L’idée est géniale, bien qu’un peu effrayante, je déteste la vue du sang. Je m’exécute. Cela fait très mal, je mets un pansement sur la blessure. Un nouveau message arrive.

— Sur le pouce, lettre N comme Nicolas, J’imagine.

Paniqué, je scrute mon appartement à la recherche de caméra, il y a peut-être quelqu’un qui me regarde en ce moment. Mais bien sûr, je ne trouve rien, juste mon plafond blanc. Sur les murs, mes tableaux où seuls les portraits ont parfois l’air de me surveiller. Derrière ma baie vitrée, il y a ma terrasse actuellement vide, puis le jardin, mais personne pour me voir.

Ma tête se met à tourner, je suis au bord du malaise, je ne peux le croire. Il me faudra encore un peu de temps pour digérer tout ça. La personne, avec qui je communique actuellement par je ne sais quelle magie ne peut être que moi.

Quel délire, je viens de rentrer dans une dimension qui m’est totalement inconnue, et qui dans une série américaine des années soixante portait le nom de « Quatrième Dimension ». En ce moment précis, elle me précipite brutalement dans un voyage extraordinaire au travers de l’espace-temps.

Angèle finit sa chanson dans un dernier refrain qui me laisse coi.

« Beaucoup trop fou pour moi. La suite, on verra. »

Partie II

Jasmine Zinelli

Hergé

1

Le mois dernier – Nice

Jasmine Zinelli

Mon nom, Jasmine Zinelli, j’ai trente-cinq ans. Je suis célibataire depuis 2 ans et très bien comme ça.

Mon père est d’origine italienne, vous l’aviez certainement déjà deviné avec le nom que je porte, mais ce que vous ne pouviez savoir c’est que je suis métisse, brune aux cheveux longs et bouclés avec les yeux verts, je le dois à ma mère qui vient de Yaoundé la capitale du Cameroun.

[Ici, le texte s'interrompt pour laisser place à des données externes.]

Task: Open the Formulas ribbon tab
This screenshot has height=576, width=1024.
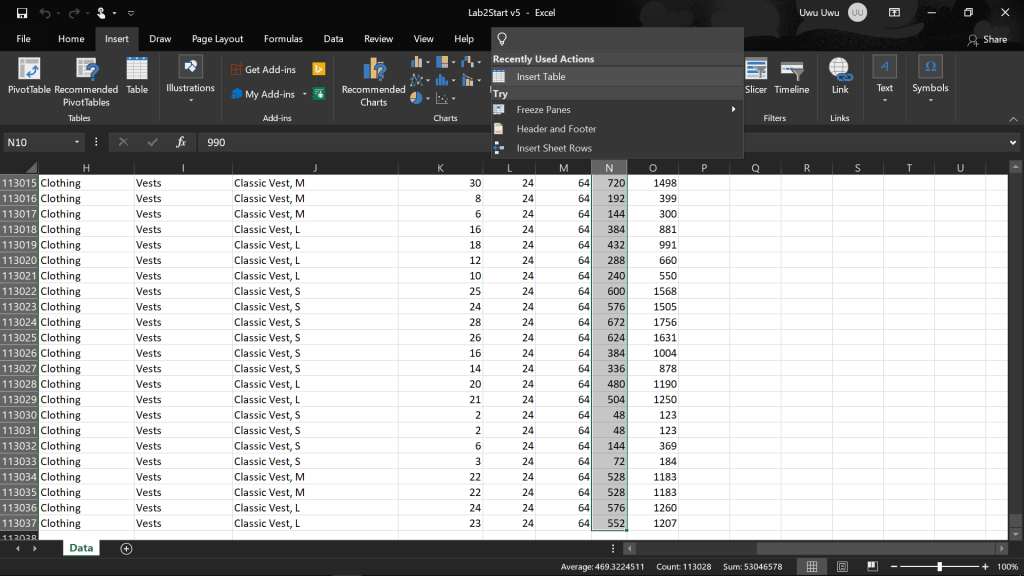Action: coord(283,39)
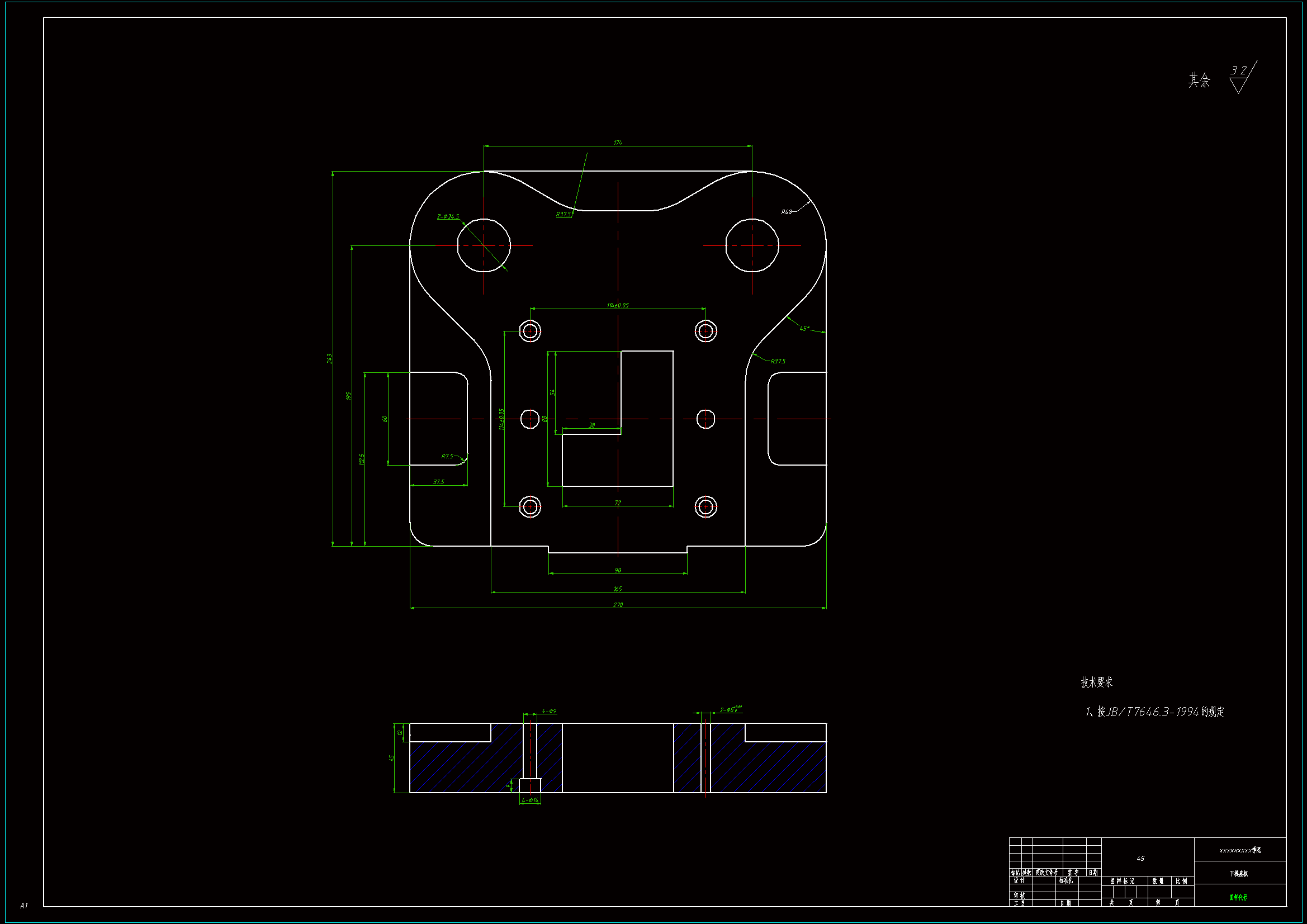
Task: Select the 下模座板 part name in title block
Action: tap(1238, 873)
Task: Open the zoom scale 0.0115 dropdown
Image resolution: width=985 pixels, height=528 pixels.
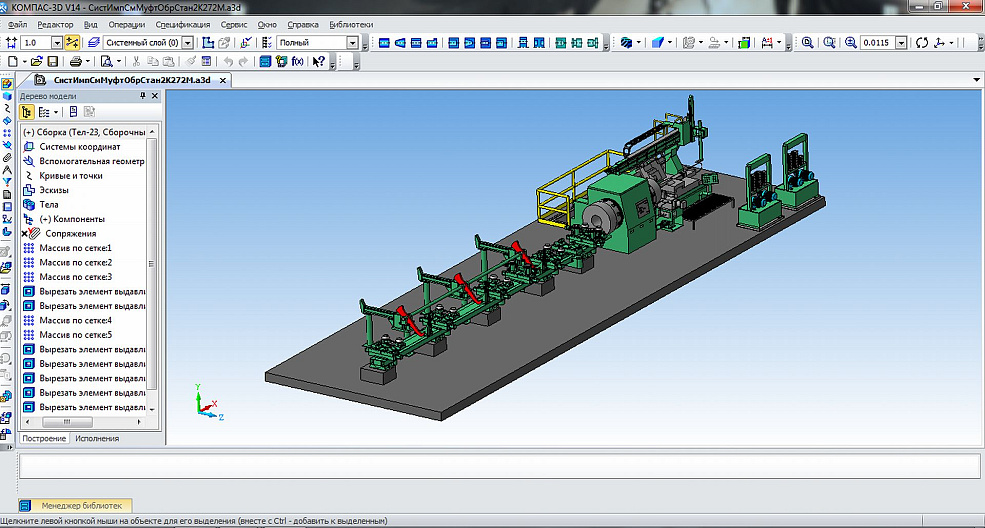Action: pos(901,43)
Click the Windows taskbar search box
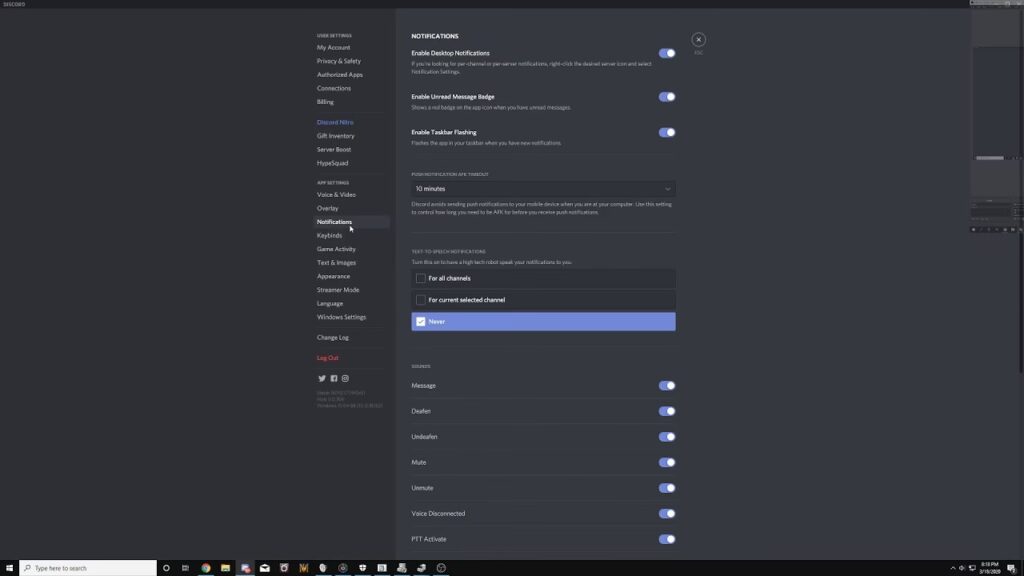 90,568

Depuis ma séparation, j’habite dans la vieille ville de Nice, à l’intersection des rues Jules Gilly et de l’ancien Sénat, à deux pas du cours Saleya où se trouve son célèbre marché aux fleurs. Il a vu le jour en 1897 et fut un temps le premier marché aux fleurs au monde (nous en sommes très fiers).

Si vous pensez que je vis seule, vous vous trompez, je partage mon appartement avec mon chat angora Arthur, une grosse boule de poils soyeuse toute blanche. C’est le parfait compagnon, il ne râle jamais, toujours heureux de me voir, adore mes caresses et surtout ne se lasse jamais de m’écouter (l’opposé de tous mes ex) quand je lui raconte mes joies ou mes peines de la journée.